=== Source excerpt ===
###

Darktrace approaches threat intelligence with a unique perspective. Unlike traditional security vendors that rely on established patterns from past incidents, it uses a strategy that is rooted in the belief that identifying behavioral anomalies is crucial for identifying both known and novel threats.
For Darktrace analysts and researchers, the incidents detected by the AI solution mark the beginning of a deeper investigation, aiming to connect mitigated threats to wider trends from across the threat landscape. Through hindsight analysis, the Darktrace Threat Research team has highlighted numerous threats, including zero-day, n-day, and other novel attacks, showcasing their evolving nature and Darktrace’s ability to identify them.
Read Darktrace's Annual Threat Report to discover major trends around vulnerabilities in internet-facing systems, new and re-emerging ransomware strains, and sophisticated email attacks.
Multiple campaigns target vulnerabilities in internet-facing systems
It is increasingly common for threat actors to identify and exploit newly discovered vulnerabilities in widely used services and applications, and in some cases, these vulnerability exploitations occur within hours of disclosure.

###

=== Raw records ===
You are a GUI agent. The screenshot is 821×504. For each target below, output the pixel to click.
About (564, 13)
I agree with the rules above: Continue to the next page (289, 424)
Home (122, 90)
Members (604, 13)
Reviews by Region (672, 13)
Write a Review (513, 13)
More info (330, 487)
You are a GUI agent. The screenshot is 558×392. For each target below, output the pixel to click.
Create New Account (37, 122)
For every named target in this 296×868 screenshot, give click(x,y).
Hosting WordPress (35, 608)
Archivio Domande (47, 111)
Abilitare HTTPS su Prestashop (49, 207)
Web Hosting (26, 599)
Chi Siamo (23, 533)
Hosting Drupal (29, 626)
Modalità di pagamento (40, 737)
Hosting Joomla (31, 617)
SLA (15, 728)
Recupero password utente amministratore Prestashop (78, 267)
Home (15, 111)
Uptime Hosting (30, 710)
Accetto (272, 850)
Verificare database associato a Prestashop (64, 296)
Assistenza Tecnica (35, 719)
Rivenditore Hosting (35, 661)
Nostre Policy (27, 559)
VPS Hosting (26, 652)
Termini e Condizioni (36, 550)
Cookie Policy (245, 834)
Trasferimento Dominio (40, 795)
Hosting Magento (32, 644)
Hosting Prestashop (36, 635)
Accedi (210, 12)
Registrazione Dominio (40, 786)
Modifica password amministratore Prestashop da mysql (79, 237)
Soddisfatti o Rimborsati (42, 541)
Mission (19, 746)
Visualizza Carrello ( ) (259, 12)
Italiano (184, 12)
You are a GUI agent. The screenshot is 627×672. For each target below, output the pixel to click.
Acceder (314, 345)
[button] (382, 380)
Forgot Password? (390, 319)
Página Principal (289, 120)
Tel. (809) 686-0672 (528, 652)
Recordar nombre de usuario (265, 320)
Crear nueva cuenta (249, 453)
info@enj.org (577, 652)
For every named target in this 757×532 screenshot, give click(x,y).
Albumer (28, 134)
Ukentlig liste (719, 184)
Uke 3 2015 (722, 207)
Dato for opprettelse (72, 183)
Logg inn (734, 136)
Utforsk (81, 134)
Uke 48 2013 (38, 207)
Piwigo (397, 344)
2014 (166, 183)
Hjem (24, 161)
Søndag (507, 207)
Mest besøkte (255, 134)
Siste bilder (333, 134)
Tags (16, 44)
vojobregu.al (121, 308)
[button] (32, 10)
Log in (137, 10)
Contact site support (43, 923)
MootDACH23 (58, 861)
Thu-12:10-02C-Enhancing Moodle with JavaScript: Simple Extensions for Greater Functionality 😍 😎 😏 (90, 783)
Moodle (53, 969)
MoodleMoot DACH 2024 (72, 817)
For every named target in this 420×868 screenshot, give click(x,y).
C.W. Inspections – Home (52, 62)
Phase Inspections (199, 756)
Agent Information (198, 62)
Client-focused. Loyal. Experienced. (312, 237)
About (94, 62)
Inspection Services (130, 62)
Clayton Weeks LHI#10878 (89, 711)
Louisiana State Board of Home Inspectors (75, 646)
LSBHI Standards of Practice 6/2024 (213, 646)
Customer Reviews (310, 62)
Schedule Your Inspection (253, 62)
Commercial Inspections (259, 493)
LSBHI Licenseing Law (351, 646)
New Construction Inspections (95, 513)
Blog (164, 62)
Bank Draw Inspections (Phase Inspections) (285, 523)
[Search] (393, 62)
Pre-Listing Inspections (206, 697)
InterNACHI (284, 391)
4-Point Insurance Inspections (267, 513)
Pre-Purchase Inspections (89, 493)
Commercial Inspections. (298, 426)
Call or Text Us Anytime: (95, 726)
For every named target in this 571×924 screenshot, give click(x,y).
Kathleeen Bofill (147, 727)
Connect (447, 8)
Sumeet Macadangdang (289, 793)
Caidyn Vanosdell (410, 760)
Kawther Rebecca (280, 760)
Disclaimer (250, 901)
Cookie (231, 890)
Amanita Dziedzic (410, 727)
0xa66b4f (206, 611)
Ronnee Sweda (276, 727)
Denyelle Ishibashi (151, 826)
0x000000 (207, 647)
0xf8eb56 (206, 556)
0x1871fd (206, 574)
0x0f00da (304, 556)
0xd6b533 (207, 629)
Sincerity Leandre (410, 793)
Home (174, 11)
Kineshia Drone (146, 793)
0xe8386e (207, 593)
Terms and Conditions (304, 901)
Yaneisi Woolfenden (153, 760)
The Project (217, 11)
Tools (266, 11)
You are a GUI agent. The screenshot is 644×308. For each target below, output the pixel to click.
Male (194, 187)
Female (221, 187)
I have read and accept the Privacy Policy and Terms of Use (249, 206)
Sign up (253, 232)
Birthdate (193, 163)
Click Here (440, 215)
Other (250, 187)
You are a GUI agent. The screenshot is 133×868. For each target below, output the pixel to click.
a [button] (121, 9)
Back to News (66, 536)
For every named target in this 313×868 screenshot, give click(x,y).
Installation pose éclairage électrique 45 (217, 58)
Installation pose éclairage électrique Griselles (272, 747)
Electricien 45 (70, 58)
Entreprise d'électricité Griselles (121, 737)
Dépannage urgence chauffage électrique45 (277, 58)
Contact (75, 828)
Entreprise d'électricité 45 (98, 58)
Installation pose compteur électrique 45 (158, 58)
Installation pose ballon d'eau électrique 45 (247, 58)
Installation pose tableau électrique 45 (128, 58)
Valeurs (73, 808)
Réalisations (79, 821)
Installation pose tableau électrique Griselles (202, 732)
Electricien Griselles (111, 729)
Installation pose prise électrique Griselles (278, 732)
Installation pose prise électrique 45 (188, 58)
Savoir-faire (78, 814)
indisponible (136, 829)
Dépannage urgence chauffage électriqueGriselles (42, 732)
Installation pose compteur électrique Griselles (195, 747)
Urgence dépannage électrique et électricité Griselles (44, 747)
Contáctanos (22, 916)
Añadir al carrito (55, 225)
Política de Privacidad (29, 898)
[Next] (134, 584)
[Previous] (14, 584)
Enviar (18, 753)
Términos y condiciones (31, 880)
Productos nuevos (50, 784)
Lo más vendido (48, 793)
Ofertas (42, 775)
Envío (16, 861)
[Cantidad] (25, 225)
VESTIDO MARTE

###

=== Written tasks ===
1. Translate this sentence from the Darktrace excerpt into Spanish: "Darktrace approaches threat intelligence with a unique perspective."
2. Answer these questions using the Darktrace excerpt:
(a) What do traditional security vendors rely on?
(b) What types of threats has the Darktrace Threat Research team highlighted through hindsight analysis?
(c) In some cases, how soon after disclosure do vulnerability exploitations occur?

=== Solutions per task ===
1. Darktrace aborda la inteligencia de amenazas con una perspectiva única.

2.
(a) Established patterns from past incidents.
(b) Zero-day, n-day, and other novel attacks.
(c) Within hours of disclosure.